A schematic representation of a two-layer CNN with input x, output y, and feature maps ${\text{𝒛}}_1$ and ${\text{𝒛}}_2$. Arrows represent convolutions with nonlinear activation.

The goal of training a CNN is to find filters ${\text{𝒉}}_{ijk}$, biases $b_{ij}$, and potential other parameters, such that the CNN performs the task that is required. In supervised learning, training is achieved by using a set of $N_t$ representative inputs $\text{𝑿}=\{{\widehat{\text{𝒙}}}_1,\dots ,{\widehat{\text{𝒙}}}_{N_t}\}$ with corresponding correct outputs $\text{𝐘}=\{{\widehat{\text{𝒚}}}_1,\dots ,{\widehat{\text{𝒚}}}_{N_t}\}$ and iteratively minimizing a chosen error metric between Y and the CNN output for X. Because of the specific architecture of CNNs, partial gradients of the error with respect to the filters and biases can be computed accurately and efficiently through backpropagation for several popular error metrics, enabling the use of efficient gradient-based optimization algorithms (17).

DCNNs.

DCNNs use a network architecture similar to standard CNNs, but consist of a larger number of layers, which enables them to model more complicated functions.

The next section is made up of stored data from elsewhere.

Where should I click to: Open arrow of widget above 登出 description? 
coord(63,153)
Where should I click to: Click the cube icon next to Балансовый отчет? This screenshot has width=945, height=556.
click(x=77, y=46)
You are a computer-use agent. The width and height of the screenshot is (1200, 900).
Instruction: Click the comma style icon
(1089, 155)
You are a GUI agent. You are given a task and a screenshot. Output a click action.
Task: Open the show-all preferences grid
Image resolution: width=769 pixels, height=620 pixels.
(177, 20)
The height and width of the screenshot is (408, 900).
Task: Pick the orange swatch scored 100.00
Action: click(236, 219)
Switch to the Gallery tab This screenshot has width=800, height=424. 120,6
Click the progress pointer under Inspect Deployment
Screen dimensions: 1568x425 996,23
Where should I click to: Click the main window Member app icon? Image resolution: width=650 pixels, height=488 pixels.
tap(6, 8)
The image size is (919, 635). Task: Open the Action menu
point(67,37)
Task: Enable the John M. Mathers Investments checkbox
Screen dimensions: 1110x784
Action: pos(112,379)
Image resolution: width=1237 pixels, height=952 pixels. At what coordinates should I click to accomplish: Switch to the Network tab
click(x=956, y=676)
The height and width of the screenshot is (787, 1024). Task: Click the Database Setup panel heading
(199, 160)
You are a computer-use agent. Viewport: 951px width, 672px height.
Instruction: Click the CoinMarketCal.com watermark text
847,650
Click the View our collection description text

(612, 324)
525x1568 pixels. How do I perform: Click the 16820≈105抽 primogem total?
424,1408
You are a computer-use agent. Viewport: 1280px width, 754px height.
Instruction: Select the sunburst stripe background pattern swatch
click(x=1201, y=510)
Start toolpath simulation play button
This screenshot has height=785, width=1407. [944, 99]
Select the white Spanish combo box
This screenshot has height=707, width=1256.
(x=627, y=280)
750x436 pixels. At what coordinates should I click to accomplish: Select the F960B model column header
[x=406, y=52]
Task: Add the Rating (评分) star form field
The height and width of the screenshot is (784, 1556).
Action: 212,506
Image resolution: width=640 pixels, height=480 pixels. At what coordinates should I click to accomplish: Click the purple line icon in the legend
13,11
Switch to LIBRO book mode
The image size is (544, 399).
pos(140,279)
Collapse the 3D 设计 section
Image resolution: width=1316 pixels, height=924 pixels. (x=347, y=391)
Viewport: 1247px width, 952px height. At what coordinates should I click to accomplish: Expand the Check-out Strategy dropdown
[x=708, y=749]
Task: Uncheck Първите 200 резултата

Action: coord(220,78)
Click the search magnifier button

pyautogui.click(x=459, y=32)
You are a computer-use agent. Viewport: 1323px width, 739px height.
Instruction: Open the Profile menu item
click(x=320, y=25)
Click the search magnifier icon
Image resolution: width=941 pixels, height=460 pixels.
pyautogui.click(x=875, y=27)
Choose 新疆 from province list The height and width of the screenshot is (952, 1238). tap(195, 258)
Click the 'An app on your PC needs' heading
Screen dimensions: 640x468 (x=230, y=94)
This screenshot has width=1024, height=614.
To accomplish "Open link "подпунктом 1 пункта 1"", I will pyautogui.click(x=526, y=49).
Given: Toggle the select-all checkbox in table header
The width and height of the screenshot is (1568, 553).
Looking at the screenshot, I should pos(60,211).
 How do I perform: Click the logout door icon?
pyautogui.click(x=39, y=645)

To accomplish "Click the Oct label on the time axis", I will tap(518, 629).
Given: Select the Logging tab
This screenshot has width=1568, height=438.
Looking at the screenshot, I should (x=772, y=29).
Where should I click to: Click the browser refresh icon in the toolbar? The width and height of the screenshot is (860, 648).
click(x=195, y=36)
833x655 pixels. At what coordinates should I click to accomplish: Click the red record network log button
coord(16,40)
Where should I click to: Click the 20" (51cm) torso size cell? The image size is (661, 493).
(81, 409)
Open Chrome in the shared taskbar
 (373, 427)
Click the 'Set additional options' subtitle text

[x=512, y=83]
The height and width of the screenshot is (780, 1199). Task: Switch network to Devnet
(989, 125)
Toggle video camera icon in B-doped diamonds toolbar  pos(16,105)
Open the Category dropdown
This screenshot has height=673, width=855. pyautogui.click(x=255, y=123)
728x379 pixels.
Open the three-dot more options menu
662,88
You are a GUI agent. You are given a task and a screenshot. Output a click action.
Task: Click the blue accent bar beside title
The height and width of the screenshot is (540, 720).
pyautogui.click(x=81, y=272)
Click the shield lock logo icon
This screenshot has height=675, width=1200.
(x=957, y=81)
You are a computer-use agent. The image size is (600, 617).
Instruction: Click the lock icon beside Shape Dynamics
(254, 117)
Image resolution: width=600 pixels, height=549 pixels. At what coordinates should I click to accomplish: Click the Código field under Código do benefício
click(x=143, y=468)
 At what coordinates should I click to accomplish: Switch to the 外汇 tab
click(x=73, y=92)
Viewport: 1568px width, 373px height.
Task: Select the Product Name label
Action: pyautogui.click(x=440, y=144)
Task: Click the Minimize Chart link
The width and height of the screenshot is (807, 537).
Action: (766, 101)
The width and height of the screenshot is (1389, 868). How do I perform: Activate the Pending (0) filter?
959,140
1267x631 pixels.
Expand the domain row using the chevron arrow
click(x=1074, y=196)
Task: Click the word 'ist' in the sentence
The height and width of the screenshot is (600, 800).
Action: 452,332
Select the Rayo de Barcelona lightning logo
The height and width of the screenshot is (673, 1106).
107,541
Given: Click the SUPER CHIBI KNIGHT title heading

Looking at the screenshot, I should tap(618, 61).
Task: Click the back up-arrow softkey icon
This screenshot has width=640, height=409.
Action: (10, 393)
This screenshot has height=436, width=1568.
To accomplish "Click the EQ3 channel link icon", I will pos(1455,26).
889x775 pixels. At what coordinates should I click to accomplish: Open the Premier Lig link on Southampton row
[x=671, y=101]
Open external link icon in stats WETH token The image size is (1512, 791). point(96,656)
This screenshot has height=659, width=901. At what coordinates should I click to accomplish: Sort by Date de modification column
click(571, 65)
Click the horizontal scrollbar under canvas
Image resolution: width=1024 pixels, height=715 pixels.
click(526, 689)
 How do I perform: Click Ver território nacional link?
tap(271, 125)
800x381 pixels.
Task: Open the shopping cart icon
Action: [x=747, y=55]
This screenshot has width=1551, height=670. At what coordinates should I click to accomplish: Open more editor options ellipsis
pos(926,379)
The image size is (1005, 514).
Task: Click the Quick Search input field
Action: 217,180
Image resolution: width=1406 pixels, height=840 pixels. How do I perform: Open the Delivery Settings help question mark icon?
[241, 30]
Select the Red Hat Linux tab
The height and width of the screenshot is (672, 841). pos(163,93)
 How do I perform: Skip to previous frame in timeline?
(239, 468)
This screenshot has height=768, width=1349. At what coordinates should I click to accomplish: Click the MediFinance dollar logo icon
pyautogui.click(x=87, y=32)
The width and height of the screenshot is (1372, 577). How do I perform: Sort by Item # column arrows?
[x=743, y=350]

In addition, DCNNs often include downscaling and upscaling operations between layers, decreasing and increasing the dimensions of feature maps to capture features at different image scales. Many DCNNs incrementally downscale feature maps in the first half of the layers, called the encoder part of the network, and subsequently upscale in the second half, called the decoder part. Skip connections are often included between feature maps of the decoder and encoder at identical scales (5). A schematic representation of a common encoder–decoder DCNN architecture is shown in Fig. 2.

Fig. 2.

A schematic representation of a common DCNN architecture with scaling operations. Downward arrows represent downscaling operations, upward arrows represent upscaling operations, and dashed arrows represent skip connections.

In general, the increased depth of DCNNs compared with shallow CNNs makes training more difficult. The increased depth often makes it more likely that training gets stuck in a local minimum of the error function and can result in gradients that become either too large or too small (13). Furthermore, DCNNs typically consist of many parameters (e.g., filters and biases), often several million or more, that have to be learned during training. The large parameter space can make training more difficult, by increasing both training time (18) and the likelihood of overfitting the network to the training data (8), thereby forcing large training sets. Several additions to standard DCNN architectures have been proposed, including batch normalization layers (13), which rescale feature maps between layers to improve the scaling of gradients during training; highway connections (14); residual connections (15); fractal networks (19), which allow information to flow more easily through deep networks by skipping layers; and dropout layers (8), in which feature maps are randomly removed from the network during training, reducing the problem of overfitting large networks.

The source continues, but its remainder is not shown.